It is more than a decade since the Bristol Royal Infirmary inquiry highlighted the variability of medical performance and fed the debate over the creation of specialist centres. The NHS has been wrestling with both issues ever since.
Despite some progress, service reconfiguration is still often a sticky mess of conflicting clinical “evidence”, thinly veiled political interference, poor consultation and local mischief-making. However, only the most optimistic can claim efforts to tackle the quality of doctors is in better shape.
It is important to state three things before explaining why this is the case. First, the quality of UK medical practice is usually good. Second, revalidation is an unarguable step forward and the General Medical Council should be congratulated for its tenacity. Third, revalidation should build on trusts’ established clinical governance systems and will hopefully evolve over time.
Mr Hunt has declared revalidation should ensure doctors are “up to speed with the latest treatments and technologies”. This is important not only for patients wanting to receive the best care, but also for a system facing unprecedented demands on its efficiency.
However, there remains considerable scepticism that revalidation will justify the time and effort required to make it a success.
The loudest mood music emanates from the framework which will “host” revalidation. The current clinical governance process is not considered a widespread success.
While there are examples of robust and transparent systems across the country, there are also too many cases of organisations going through the motions.
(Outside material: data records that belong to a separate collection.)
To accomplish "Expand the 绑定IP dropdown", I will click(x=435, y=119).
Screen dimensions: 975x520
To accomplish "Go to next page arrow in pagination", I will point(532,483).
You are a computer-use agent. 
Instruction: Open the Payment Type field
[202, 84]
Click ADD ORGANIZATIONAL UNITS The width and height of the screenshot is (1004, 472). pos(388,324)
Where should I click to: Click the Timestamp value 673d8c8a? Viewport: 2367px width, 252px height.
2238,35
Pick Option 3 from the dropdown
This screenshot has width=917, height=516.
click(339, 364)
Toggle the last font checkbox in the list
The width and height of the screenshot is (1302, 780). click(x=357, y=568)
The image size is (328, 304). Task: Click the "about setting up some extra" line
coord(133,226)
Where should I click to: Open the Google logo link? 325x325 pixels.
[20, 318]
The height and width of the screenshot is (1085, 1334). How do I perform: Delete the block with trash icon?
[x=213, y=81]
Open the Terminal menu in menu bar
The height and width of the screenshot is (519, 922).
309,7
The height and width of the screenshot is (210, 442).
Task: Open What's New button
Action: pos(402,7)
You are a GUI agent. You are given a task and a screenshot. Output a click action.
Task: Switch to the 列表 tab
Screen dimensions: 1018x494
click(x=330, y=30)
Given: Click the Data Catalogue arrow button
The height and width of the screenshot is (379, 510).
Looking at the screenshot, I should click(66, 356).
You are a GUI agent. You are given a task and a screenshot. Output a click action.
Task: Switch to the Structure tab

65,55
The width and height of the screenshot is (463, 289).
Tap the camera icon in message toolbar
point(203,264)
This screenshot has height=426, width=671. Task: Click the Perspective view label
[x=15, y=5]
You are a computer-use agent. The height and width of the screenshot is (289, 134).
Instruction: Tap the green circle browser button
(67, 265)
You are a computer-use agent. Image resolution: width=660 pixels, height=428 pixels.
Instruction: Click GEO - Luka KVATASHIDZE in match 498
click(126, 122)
Too many doctors have not been convinced of the value of appraisals and, at best, treat them as an intellectual game. Too many medical directors lack the will or the support to challenge poor performance and behaviour. The introduction of revalidation will not solve the kind of deep-seated cultural problems present, for example, at Mid Staffordshire Foundation Trust six years ago.
Revalidation rightly stresses the importance of teamwork and patient involvement and seeks to gather feedback on this.
But as one commentator on hsj.co.uk remarked: “If one of my team said to a very junior staff member they were talking ‘crap’ and asked them ‘are you stupid?’ this would be frowned upon, but as it’s a consultant he is just ‘having a bad day’. Is revalidation going to address this? I doubt it very much.”
Another commentator - a medical director who champions revalidation - warned: “Sadly club culture and old boys’ networks are all [too] common in some trusts and revalidation may give the opportunity for some leaders to punish someone from the wrong club, colour or one who is outside the network.”
Then there is the question of how high the bar has been set. Revalidation, at present, appears to do little to test expertise in a doctor’s chosen specialism.
Finally, revalidation takes place every five years, a desperately long time to wait to deal with a poorly performing doctor.
But these problems are not insurmountable. Revalidation, and - crucially - the clinical governance process in which it sits, is a system and organisational issue, as well as one addressing the quality of individual clinicians.
It is something trust boards and those charged with improving the quality of primary care need to convince themselves is helping deliver a consistent improvement in medial performance.
Isolated as a straightforward matter of professional regulation, clinical governance and revalidation will slide into an increasingly irrelevant box-ticking exercise, resented for the time it takes from patient care. Strong and consistent engagement by boards can ensure it saves lives and enhances effectiveness.